This post follows on from the previous one on union types, by showing how to use state classes to implement a Tic-Tac-Toe game (a.k.a. Noughts and Crosses here in the UK).

Background

I ran across two mentions of the game of Tic-Tac-Toe recently. First, in the excellent book “Professional Enterprise .NET” by Jon Arking and Scott Millett, chapter 4 describes using TDD for Tic-Tac-Toe.

Secondly, Tony Morris wrote a post a while back that he almost called “What to Solve Before Expecting Me to Take Your Opinions of Static Typing Seriously” in which he describes his disappointment that most programmers couldn’t implement a robust API for a trivial game like Tic-Tac-Toe.

An extremely robust API for a relatively trivial problem … was achieved by exploiting techniques available from static typing and functional programming.
[This] appears to be difficult for many programmers to reproduce.

Here is a paraphase of some of his requirements for the API:

• If you write a function, I must be able to call it with the same arguments and always get the same results.
• If I, as a client of your API, call one of your functions, I should always get a sensible result. Not null or an exception, etc.
• If I call Move on a tic-tac-toe board, but the game has finished, I should get a compile-time error. In other words, calling move on inappropriate game states is disallowed by the types themselves.
• If I call WhoWonOrDraw on a tic-tac-toe board, but the game hasn’t yet finished, I get a compile-time error.
• It is not possible to play out of turn.

So, before reading on, think about how you might do this in C# – can you meet the challenge!

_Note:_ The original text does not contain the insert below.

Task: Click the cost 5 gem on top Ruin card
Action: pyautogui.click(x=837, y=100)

This post shows how to easily implement states in C# using a T4 template.

Background

I often run into situations where I need an object that has a number of alternate “states” or “choices”. The set of states must be treated as “one thing” for general manipulation, but on the other hand, each state will often have slightly different behavior from the other states.

Some examples:

• A shopping cart might have states Empty, Active and Paid.
  • You can call “AddItem” but not “RemoveItem” on the Empty state
  • You can call “AddItem” and “RemoveItem” and also “Pay” on the Active state
  • You can’t do anything with the Paid state. Once paid, the cart is immutable.
• A domain object such as Product might have states Valid and Invalid.
  • Only Valid objects can be saved to disk.
• A game such as chess might have states WhiteToPlay, BlackToPlay and GameOver.
  • Only the GameOver state has a “Winner” method.
  • Only the other states have a “Play” method.

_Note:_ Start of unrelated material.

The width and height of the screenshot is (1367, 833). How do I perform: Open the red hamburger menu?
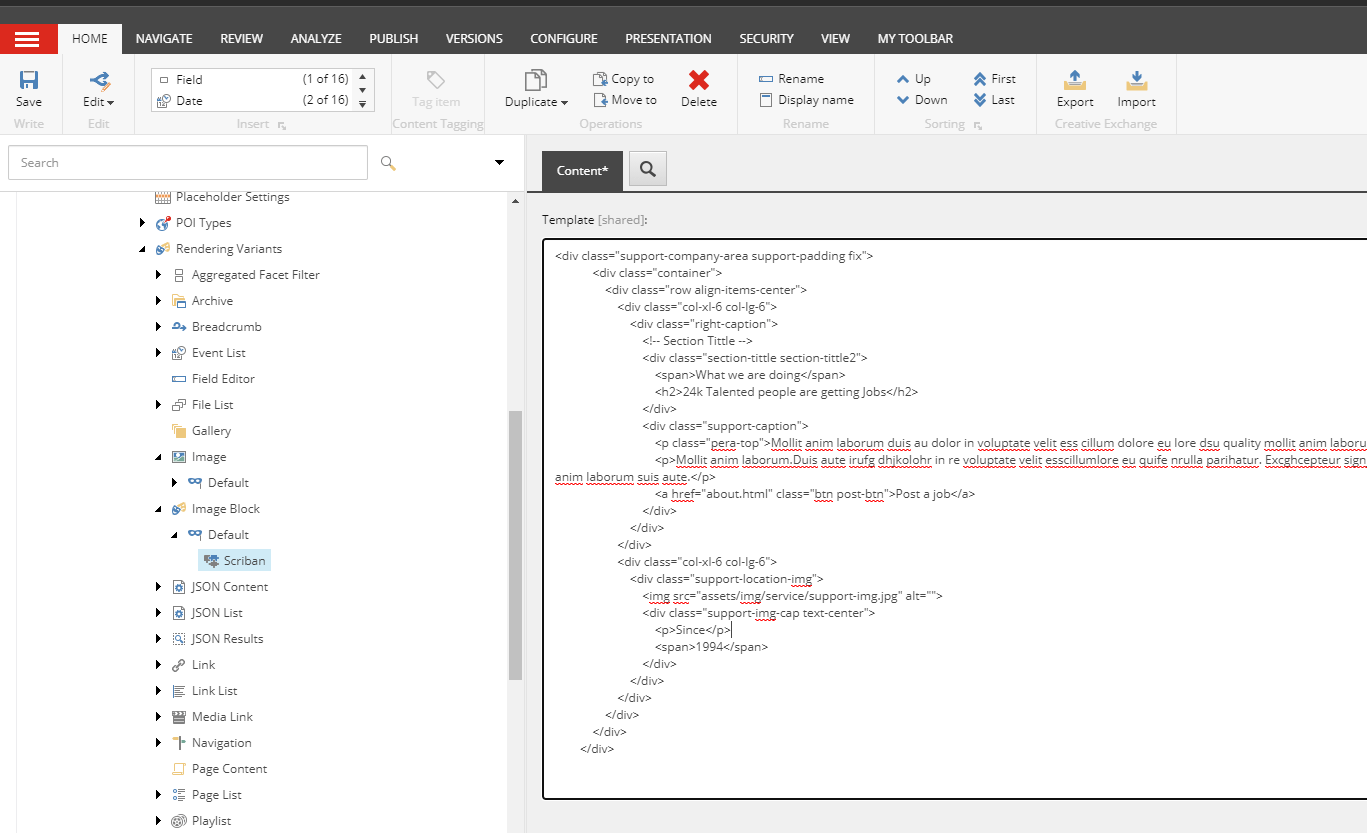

So given this common situation, what kinds of ways are there to implement these kinds of cases?

The inheritance based approach

The standard approach in a object-oriented language is to use inheritance. There is a class for each state, and each state inherits from a common base class or interface.

But where should the custom behavior live?

For example, in the shopping cart example, should the “RemoveItem” method be available at the interface level?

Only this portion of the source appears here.